#### EXERCISE REQUIREMENTS
Starting at the line with "Image resolution: width=1050" and going on through the line with "The height and width of the screenshot is (812, 1500).", reproduce each line in the records below exactly and nothing more.

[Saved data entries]
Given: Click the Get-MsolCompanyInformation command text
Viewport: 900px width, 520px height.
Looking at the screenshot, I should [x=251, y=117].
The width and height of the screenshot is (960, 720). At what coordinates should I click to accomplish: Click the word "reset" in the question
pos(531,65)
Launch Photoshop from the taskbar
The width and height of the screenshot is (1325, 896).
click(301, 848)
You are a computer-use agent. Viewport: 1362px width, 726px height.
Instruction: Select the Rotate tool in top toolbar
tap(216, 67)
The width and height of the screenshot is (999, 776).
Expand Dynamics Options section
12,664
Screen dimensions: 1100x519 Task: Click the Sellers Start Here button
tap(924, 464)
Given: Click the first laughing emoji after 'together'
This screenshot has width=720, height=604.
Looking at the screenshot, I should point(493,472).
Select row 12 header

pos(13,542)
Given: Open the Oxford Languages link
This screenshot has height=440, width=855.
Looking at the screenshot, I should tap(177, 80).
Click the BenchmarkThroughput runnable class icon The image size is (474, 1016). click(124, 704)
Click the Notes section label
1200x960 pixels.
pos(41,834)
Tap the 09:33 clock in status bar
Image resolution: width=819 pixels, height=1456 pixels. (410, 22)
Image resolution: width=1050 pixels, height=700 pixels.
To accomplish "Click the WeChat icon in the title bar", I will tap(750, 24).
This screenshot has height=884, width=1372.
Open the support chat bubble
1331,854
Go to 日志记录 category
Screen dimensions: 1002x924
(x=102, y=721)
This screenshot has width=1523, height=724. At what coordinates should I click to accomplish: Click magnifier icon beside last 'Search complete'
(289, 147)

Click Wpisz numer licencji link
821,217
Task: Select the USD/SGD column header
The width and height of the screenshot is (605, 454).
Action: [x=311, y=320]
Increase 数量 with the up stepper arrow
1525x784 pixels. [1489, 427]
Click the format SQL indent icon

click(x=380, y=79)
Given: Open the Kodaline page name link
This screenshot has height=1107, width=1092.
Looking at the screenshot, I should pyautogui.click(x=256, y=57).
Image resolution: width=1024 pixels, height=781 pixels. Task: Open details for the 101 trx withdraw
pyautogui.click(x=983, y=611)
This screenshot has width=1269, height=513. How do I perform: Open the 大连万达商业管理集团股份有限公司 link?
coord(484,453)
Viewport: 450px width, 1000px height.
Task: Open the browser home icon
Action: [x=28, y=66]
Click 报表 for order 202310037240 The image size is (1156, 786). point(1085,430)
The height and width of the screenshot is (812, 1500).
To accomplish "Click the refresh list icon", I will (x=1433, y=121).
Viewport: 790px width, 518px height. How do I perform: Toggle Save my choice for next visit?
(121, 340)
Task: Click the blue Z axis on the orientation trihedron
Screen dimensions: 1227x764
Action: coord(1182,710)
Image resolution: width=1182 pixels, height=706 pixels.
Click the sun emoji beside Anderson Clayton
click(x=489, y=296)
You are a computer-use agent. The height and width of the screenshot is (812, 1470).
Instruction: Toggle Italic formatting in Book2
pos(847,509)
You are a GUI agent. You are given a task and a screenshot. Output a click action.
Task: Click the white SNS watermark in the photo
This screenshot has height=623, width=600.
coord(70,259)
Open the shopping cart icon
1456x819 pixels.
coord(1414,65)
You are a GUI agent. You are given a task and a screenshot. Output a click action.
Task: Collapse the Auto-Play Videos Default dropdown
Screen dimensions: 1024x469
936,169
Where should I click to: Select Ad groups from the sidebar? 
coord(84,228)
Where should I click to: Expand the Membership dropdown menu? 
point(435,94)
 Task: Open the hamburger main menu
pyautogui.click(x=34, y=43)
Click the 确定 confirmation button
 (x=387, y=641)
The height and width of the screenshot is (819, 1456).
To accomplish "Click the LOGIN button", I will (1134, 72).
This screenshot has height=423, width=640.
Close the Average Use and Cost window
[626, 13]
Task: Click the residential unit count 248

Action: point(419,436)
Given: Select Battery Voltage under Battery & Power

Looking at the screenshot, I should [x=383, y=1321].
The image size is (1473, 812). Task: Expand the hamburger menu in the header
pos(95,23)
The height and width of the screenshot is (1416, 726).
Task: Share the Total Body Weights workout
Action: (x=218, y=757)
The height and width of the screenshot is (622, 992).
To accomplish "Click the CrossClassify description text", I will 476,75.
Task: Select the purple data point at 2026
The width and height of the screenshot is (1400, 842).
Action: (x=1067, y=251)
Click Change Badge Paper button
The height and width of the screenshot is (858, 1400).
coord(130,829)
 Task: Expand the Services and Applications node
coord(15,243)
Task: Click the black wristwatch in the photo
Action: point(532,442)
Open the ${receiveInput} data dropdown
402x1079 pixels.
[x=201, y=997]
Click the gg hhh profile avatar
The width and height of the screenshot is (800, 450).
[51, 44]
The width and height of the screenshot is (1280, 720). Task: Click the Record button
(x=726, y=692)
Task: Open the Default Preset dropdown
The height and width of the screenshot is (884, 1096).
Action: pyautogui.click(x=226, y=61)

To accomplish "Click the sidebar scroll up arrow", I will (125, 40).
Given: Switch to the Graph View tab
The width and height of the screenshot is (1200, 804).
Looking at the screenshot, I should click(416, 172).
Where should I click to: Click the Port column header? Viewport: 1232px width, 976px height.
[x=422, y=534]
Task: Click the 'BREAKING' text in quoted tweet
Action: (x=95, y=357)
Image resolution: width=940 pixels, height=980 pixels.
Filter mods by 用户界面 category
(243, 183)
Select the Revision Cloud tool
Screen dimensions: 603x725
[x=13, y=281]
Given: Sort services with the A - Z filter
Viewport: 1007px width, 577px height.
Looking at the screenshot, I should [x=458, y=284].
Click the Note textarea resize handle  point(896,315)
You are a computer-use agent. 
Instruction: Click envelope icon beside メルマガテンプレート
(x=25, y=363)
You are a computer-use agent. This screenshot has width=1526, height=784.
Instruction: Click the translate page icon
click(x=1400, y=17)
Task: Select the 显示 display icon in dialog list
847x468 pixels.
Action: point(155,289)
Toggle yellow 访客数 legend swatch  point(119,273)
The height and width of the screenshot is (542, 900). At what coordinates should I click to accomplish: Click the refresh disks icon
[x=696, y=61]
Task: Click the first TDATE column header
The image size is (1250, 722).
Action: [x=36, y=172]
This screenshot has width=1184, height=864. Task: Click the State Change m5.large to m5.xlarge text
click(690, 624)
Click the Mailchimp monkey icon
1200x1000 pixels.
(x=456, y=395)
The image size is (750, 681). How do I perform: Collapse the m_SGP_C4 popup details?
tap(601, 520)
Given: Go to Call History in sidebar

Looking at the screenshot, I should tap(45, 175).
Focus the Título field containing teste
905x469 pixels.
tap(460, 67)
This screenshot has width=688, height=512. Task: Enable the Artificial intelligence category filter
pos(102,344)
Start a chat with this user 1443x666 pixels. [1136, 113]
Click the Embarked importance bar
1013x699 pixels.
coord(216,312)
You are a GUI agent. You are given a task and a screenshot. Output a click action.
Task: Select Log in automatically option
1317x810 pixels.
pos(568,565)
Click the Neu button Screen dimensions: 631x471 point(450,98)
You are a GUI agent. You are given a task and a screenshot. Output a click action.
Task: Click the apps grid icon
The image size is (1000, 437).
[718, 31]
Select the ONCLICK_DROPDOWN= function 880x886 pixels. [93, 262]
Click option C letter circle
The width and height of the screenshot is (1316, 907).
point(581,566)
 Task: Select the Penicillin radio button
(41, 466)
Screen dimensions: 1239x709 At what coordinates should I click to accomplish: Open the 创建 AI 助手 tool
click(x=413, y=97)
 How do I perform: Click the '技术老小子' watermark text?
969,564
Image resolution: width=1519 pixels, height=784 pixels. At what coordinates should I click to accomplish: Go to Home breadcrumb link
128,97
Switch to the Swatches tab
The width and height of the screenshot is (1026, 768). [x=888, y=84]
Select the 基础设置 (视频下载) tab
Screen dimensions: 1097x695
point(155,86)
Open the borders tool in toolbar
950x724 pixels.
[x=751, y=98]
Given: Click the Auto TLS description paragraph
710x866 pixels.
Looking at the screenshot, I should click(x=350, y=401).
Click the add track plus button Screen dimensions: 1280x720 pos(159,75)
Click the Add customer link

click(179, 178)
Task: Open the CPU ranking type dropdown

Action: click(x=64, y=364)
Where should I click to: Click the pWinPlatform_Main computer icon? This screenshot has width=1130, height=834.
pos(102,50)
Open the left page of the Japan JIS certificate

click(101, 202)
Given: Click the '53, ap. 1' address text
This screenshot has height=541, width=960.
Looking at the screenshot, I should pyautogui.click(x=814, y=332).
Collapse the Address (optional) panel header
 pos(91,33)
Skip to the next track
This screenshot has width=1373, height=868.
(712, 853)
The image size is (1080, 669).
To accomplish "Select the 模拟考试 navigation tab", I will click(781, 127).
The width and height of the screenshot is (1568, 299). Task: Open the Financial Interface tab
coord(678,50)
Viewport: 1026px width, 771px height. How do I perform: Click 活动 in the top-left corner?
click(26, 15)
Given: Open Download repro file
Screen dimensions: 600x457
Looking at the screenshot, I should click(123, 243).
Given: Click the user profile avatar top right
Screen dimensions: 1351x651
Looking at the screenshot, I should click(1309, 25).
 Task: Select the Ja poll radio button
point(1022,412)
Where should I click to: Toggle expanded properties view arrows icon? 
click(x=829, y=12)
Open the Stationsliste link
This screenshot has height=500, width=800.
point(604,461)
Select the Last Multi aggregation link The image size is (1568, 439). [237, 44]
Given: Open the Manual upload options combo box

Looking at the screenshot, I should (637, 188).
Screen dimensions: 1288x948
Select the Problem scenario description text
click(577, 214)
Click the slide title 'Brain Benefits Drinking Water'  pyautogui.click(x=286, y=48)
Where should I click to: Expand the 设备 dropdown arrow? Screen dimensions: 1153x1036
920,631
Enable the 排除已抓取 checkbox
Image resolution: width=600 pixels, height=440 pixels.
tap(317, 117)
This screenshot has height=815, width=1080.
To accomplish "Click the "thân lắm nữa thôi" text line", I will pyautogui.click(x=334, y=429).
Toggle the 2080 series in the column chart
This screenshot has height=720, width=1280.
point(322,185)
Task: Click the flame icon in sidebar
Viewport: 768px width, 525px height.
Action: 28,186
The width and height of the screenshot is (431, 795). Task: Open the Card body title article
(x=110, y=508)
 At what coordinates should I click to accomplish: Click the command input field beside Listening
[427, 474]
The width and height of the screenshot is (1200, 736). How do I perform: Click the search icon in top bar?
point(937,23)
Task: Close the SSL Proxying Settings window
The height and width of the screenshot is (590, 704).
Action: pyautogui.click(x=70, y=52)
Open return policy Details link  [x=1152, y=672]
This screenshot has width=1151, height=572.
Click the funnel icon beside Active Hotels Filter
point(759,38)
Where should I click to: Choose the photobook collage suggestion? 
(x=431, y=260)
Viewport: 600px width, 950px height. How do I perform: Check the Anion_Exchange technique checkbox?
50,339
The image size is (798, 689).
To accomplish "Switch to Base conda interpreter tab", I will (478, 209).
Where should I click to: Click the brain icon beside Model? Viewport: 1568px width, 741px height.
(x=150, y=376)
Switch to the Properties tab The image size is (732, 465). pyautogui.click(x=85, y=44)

#### TASK SOLUTION
Image resolution: width=1050 pixels, height=700 pixels.
To accomplish "Click the WeChat icon in the title bar", I will tap(750, 24).
This screenshot has height=884, width=1372.
Open the support chat bubble
1331,854
Go to 日志记录 category
Screen dimensions: 1002x924
(x=102, y=721)
This screenshot has width=1523, height=724. At what coordinates should I click to accomplish: Click magnifier icon beside last 'Search complete'
(289, 147)

Click Wpisz numer licencji link
821,217
Task: Select the USD/SGD column header
The width and height of the screenshot is (605, 454).
Action: [x=311, y=320]
Increase 数量 with the up stepper arrow
1525x784 pixels. [1489, 427]
Click the format SQL indent icon

click(x=380, y=79)
Given: Open the Kodaline page name link
This screenshot has height=1107, width=1092.
Looking at the screenshot, I should pyautogui.click(x=256, y=57).
Image resolution: width=1024 pixels, height=781 pixels. Task: Open details for the 101 trx withdraw
pyautogui.click(x=983, y=611)
This screenshot has width=1269, height=513. How do I perform: Open the 大连万达商业管理集团股份有限公司 link?
coord(484,453)
Viewport: 450px width, 1000px height.
Task: Open the browser home icon
Action: [x=28, y=66]
Click 报表 for order 202310037240 The image size is (1156, 786). point(1085,430)
The height and width of the screenshot is (812, 1500).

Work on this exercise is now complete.